To: high info voter
If "Gentiles" refers to anyone "not a Jew", such as heathens or unsaved pagans.... why is the word capitalized as if it refers to a specific group? The word is not capitalized in either the Hebrew (OT) or in the Greek (NT). Capitalization is not the issue. Context and meaning are the issue. An in-depth study of the use of the term "Gentiles" in both the OT and the NT makes plain that it cannot possibly mean the dispersed tribes of the northern kingdom. There are too many passages where such a meaning is clearly excluded. Do a search of the word, look up the passages, and you will see.
8 posted on
12/13/2013 6:09:52 PM PST by
Charles Henrickson
(M.Div., S.T.M. in Exegetical Theology, Ph.D. candidate in Biblical Studies)
To: Charles Henrickson
You still haven't addressed the error of this statement.... "

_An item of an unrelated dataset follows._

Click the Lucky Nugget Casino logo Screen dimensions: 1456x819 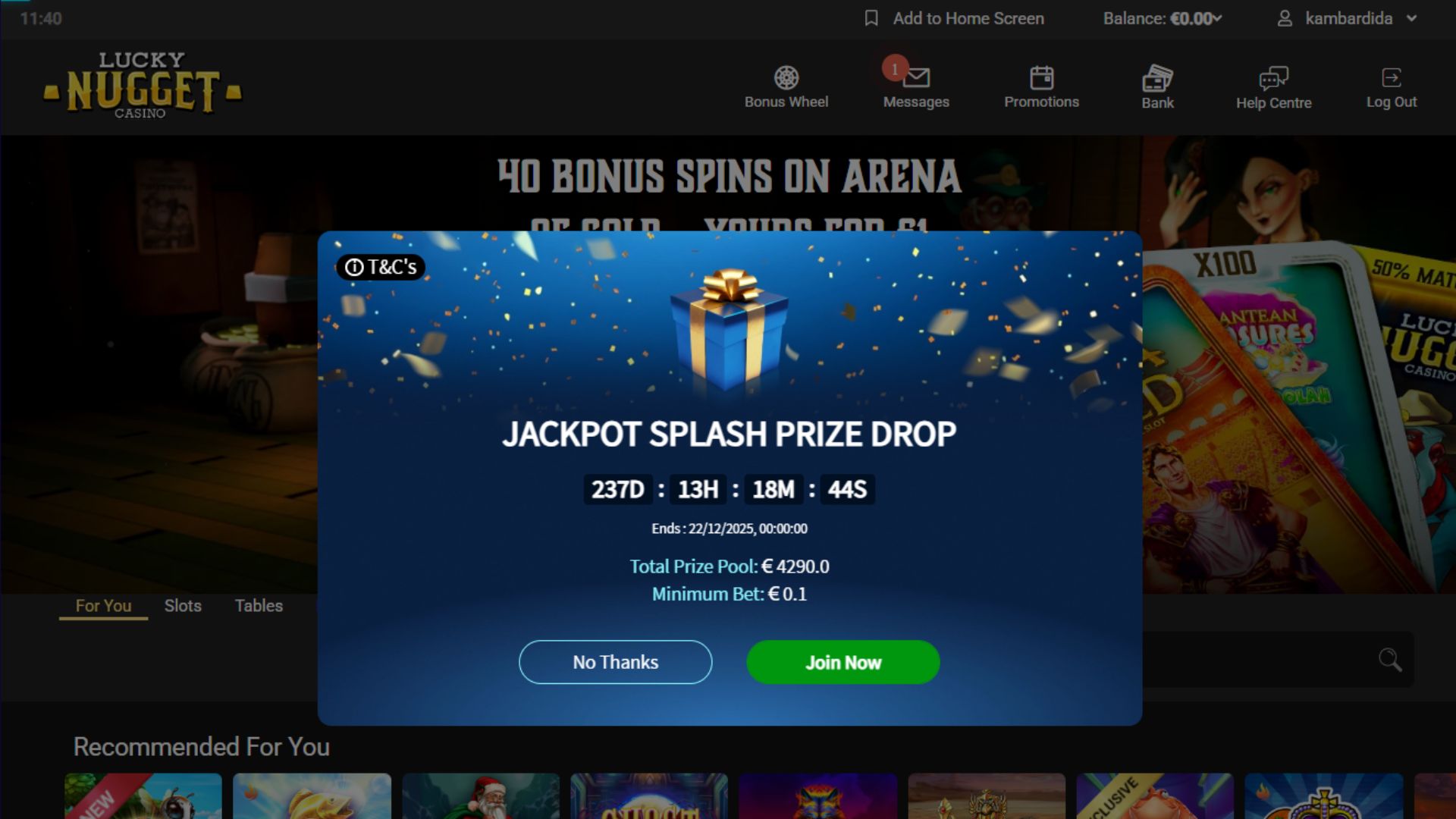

Everyone in the world who is not a Jew, that is, everyone who is not descended physically from the Old Testament patriarchs Abraham, Isaac, and Jacob--everyone else is a Gentile. It has to do with your physical descent, with your ethnic identity. "It is not only the "Jews" who are descended from Abraham, but multitudes more (as the sands of the sea) who are descendents. Those were scattered into the world and are called by the prophet..."Israel"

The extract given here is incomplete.